== Задание ==
Продолжите отрывок о срыве в сентябре 1997 года и днях в отеле на пересечении Пико и Беверли. Начните сразу после его последнего предложения.

Август 1997 года прошёл практически без событий. Я вернулся в Лос-Анджелес и всё ещё жил со своей маленькой расширенной семьёй. Но когда наступил сентябрь, у меня проснулись старые знакомые потребности, и я решил, что пришло время купить немного наркотиков и употребить их всего за один день. Ничто мне не мешало, потому что Jane's Addiction были в осеннем туре по случаю своего возвращения, и Фли решил выступить в роли их бас-гитариста. Это значило, что у Фли и Дэйва были свои собственные отдельные дела на несколько месяцев, и у меня в руках была куча времени.
Из уважения к малышке Кеш я решил принять наркотики в машине, чтобы не приносить эту энергетику в дом. Я взял всё, что нужно, и поехал в сторону Голливуда, но я был слишком нетерпелив, поэтому свернул в переулок и зажёг косяк. После нескольких затяжек мне снесло крышу, и я решил въехать в какой-нибудь отель, чтобы продолжить свою вакханалию.
Я нашёл забавный милый отель на пересечении Пико и Беверли и подумал, что это вполне сойдёт на одну ночь. Я подошёл к стойке в холе, и работник отеля загорелся:
– Мистер Кидис! Эта большая честь для нас, принимать вас в нашем отеле.
Одна ночь вылилась в две, а потом три. В один момент мне даже понадобилось поехать на окраину города, чтобы пополнить свои запасы. Я проспал целый день, проснулся и заказал целую кучу четвертьфунтовых бургеров. Затем весь цикл повторился снова.

== Исходные данные ==

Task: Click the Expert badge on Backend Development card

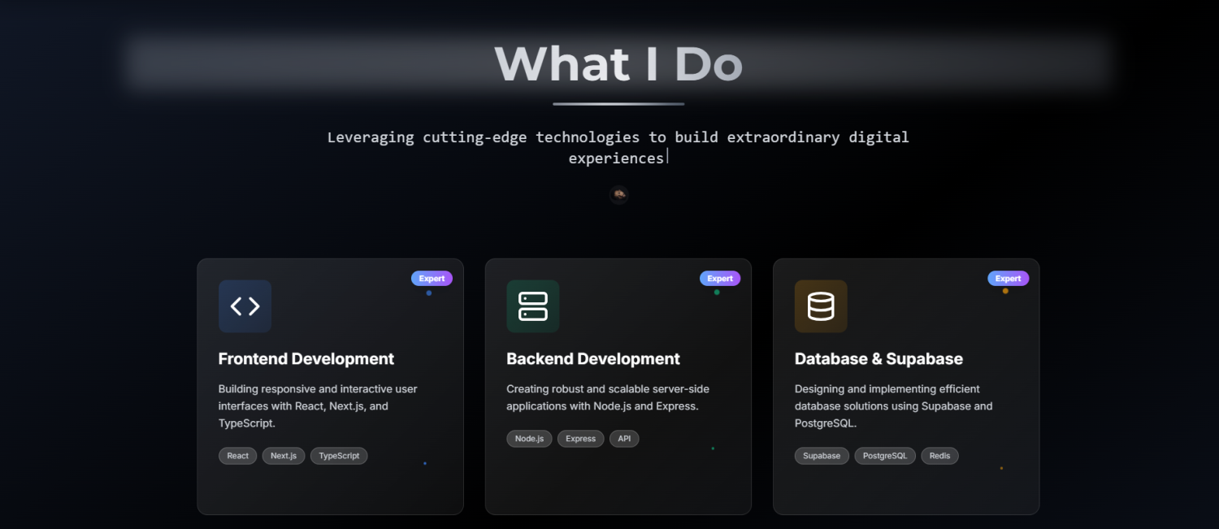Action: pyautogui.click(x=720, y=279)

== Готовый ответ ==
День за днём проходил в наркотическом кайфе. Каждый день я звонил в приёмную и говорил, что мои планы изменились, и я останусь, по крайней мере, ещё на сутки. Наркотики, наркотики, наркотики, сон, сон, сон. Проснуться болезненным, измученным, грустным, угнетённым, деморализованным, повреждённым, одиноким, разрушенным; попросить сделать уборку в комнате и немного посмотреть телевизор. Это продолжалось несколько недель. Однажды ночью около одиннадцати я проснулся и обнаружил, что серьёзно подсел на героин. Я немного поел, посмотрел на себя в зеркало и сказал:
– Господи, ты просто разбит, братишка. Тебе лучше прямо сейчас спрятаться под горой кокаина и героина.
Я проверил свои карманы. У меня было немного мелочи, но я не волновался, потому что знал, дома в кармане пиджака у меня было около пяти тысяч. Этого хватит ещё на неделю. Фактически, весь мой шкаф был наполнен снаряжением для принятия наркотиков. Там были куртки с наркотиками, куртки с косяками, куртки со шприцами, куртки с деньгами, куртки со сделанными на полароиде эротическими фотографиями, целая гамма вещей. Мне нужно было быстро пробраться в дом, подбежать к своему шкафу, схватить деньги и разобраться с Шерри и Луисом. Я был одержимым безумцем, поэтому планировал сказать им, чтобы они отвалили, занимались своими делами, а я стану лучше тогда, когда стану. А если нет, то это та цена, которую придётся заплатить.
Я подъехал к дому, нажал кнопку открытия гаражной двери, заехал внутрь и был охвачен сильнейшим шоком. Гараж пуст. Не было моих мотоциклов, моей доски для сёрфинга, сумасшедшего зеркала на стене, стелажа, всё исчезло. Бетон был отполирован и безупречно чист. Моё сердце бешено забилось, я пытался найти всему этому объяснение. Может быть, они хотели покрасить его, и поэтому всё вынесли. Или, может быть, гараж залило, что-нибудь в этом роде. Но не было похоже на то, что кто-то делал тут уборку. Всё просто исчезло.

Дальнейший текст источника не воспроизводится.